[Opening Data for the task section]

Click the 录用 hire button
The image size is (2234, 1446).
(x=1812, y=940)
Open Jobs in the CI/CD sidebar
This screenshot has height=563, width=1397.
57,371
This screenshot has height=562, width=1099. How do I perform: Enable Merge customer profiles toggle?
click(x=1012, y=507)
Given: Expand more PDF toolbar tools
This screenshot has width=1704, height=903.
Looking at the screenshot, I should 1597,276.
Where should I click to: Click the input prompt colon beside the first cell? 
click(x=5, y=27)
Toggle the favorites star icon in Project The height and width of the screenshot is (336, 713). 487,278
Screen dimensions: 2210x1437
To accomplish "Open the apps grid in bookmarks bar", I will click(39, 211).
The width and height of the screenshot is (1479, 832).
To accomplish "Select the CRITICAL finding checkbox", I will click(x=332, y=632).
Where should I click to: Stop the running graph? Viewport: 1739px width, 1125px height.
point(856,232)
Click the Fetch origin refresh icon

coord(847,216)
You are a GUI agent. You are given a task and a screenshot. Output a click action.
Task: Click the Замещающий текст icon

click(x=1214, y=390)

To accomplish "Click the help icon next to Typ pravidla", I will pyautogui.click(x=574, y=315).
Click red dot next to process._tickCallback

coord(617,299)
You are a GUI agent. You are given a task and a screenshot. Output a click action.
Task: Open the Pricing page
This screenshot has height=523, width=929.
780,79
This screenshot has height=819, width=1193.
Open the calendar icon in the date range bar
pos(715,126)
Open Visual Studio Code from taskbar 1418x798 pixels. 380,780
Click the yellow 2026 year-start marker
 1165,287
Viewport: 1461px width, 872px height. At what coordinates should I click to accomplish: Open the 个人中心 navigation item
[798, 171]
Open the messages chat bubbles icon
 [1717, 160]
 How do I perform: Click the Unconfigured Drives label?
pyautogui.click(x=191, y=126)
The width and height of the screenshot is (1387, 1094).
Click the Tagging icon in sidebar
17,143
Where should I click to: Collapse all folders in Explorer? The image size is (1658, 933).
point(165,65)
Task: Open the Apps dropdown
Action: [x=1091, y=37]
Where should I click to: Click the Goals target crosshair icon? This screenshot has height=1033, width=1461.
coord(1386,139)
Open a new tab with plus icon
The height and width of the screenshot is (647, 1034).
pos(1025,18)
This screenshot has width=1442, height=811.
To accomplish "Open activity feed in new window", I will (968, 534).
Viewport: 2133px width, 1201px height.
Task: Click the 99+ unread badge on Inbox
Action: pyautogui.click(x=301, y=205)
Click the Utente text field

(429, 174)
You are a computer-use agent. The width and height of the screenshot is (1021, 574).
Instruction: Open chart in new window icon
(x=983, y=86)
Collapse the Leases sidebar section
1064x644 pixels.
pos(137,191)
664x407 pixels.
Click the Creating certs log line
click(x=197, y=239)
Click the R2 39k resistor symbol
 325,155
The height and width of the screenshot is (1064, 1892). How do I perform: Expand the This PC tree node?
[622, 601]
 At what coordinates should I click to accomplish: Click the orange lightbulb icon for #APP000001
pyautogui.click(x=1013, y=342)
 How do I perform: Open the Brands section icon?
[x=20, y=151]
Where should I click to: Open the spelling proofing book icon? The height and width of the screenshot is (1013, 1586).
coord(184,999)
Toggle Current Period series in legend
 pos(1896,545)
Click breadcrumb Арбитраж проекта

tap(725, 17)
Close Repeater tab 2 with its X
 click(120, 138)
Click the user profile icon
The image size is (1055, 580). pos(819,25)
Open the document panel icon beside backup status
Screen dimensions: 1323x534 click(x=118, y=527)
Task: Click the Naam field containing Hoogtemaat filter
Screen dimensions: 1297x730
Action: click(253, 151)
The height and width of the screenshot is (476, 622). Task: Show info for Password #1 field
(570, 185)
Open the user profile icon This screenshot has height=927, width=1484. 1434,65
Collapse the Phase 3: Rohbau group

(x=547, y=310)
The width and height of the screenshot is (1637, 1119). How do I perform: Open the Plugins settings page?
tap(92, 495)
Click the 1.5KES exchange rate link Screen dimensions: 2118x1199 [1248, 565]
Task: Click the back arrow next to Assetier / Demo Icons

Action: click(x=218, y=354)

[Closing Data for the task section]

**Directions for this task:** I'd like all of the entries written out again exactly as they appear above.

**Answer box:**
Click the 录用 hire button
The image size is (2234, 1446).
(x=1812, y=940)
Open Jobs in the CI/CD sidebar
This screenshot has height=563, width=1397.
57,371
This screenshot has height=562, width=1099. How do I perform: Enable Merge customer profiles toggle?
click(x=1012, y=507)
Given: Expand more PDF toolbar tools
This screenshot has width=1704, height=903.
Looking at the screenshot, I should 1597,276.
Where should I click to: Click the input prompt colon beside the first cell? 
click(x=5, y=27)
Toggle the favorites star icon in Project The height and width of the screenshot is (336, 713). 487,278
Screen dimensions: 2210x1437
To accomplish "Open the apps grid in bookmarks bar", I will click(39, 211).
The width and height of the screenshot is (1479, 832).
To accomplish "Select the CRITICAL finding checkbox", I will click(x=332, y=632).
Where should I click to: Stop the running graph? Viewport: 1739px width, 1125px height.
point(856,232)
Click the Fetch origin refresh icon

coord(847,216)
You are a GUI agent. You are given a task and a screenshot. Output a click action.
Task: Click the Замещающий текст icon

click(x=1214, y=390)

To accomplish "Click the help icon next to Typ pravidla", I will pyautogui.click(x=574, y=315).
Click red dot next to process._tickCallback

coord(617,299)
You are a GUI agent. You are given a task and a screenshot. Output a click action.
Task: Open the Pricing page
This screenshot has height=523, width=929.
780,79
This screenshot has height=819, width=1193.
Open the calendar icon in the date range bar
pos(715,126)
Open Visual Studio Code from taskbar 1418x798 pixels. 380,780
Click the yellow 2026 year-start marker
 1165,287
Viewport: 1461px width, 872px height. At what coordinates should I click to accomplish: Open the 个人中心 navigation item
[798, 171]
Open the messages chat bubbles icon
 [1717, 160]
 How do I perform: Click the Unconfigured Drives label?
pyautogui.click(x=191, y=126)
The width and height of the screenshot is (1387, 1094).
Click the Tagging icon in sidebar
17,143
Where should I click to: Collapse all folders in Explorer? The image size is (1658, 933).
point(165,65)
Task: Open the Apps dropdown
Action: [x=1091, y=37]
Where should I click to: Click the Goals target crosshair icon? This screenshot has height=1033, width=1461.
coord(1386,139)
Open a new tab with plus icon
The height and width of the screenshot is (647, 1034).
pos(1025,18)
This screenshot has width=1442, height=811.
To accomplish "Open activity feed in new window", I will (968, 534).
Viewport: 2133px width, 1201px height.
Task: Click the 99+ unread badge on Inbox
Action: pyautogui.click(x=301, y=205)
Click the Utente text field

(429, 174)
You are a computer-use agent. The width and height of the screenshot is (1021, 574).
Instruction: Open chart in new window icon
(x=983, y=86)
Collapse the Leases sidebar section
1064x644 pixels.
pos(137,191)
664x407 pixels.
Click the Creating certs log line
click(x=197, y=239)
Click the R2 39k resistor symbol
 325,155
The height and width of the screenshot is (1064, 1892). How do I perform: Expand the This PC tree node?
[622, 601]
 At what coordinates should I click to accomplish: Click the orange lightbulb icon for #APP000001
pyautogui.click(x=1013, y=342)
 How do I perform: Open the Brands section icon?
[x=20, y=151]
Where should I click to: Open the spelling proofing book icon? The height and width of the screenshot is (1013, 1586).
coord(184,999)
Toggle Current Period series in legend
 pos(1896,545)
Click breadcrumb Арбитраж проекта

tap(725, 17)
Close Repeater tab 2 with its X
 click(120, 138)
Click the user profile icon
The image size is (1055, 580). pos(819,25)
Open the document panel icon beside backup status
Screen dimensions: 1323x534 click(x=118, y=527)
Task: Click the Naam field containing Hoogtemaat filter
Screen dimensions: 1297x730
Action: click(253, 151)
The height and width of the screenshot is (476, 622). Task: Show info for Password #1 field
(570, 185)
Open the user profile icon This screenshot has height=927, width=1484. 1434,65
Collapse the Phase 3: Rohbau group

(x=547, y=310)
The width and height of the screenshot is (1637, 1119). How do I perform: Open the Plugins settings page?
tap(92, 495)
Click the 1.5KES exchange rate link Screen dimensions: 2118x1199 [1248, 565]
Task: Click the back arrow next to Assetier / Demo Icons

Action: click(x=218, y=354)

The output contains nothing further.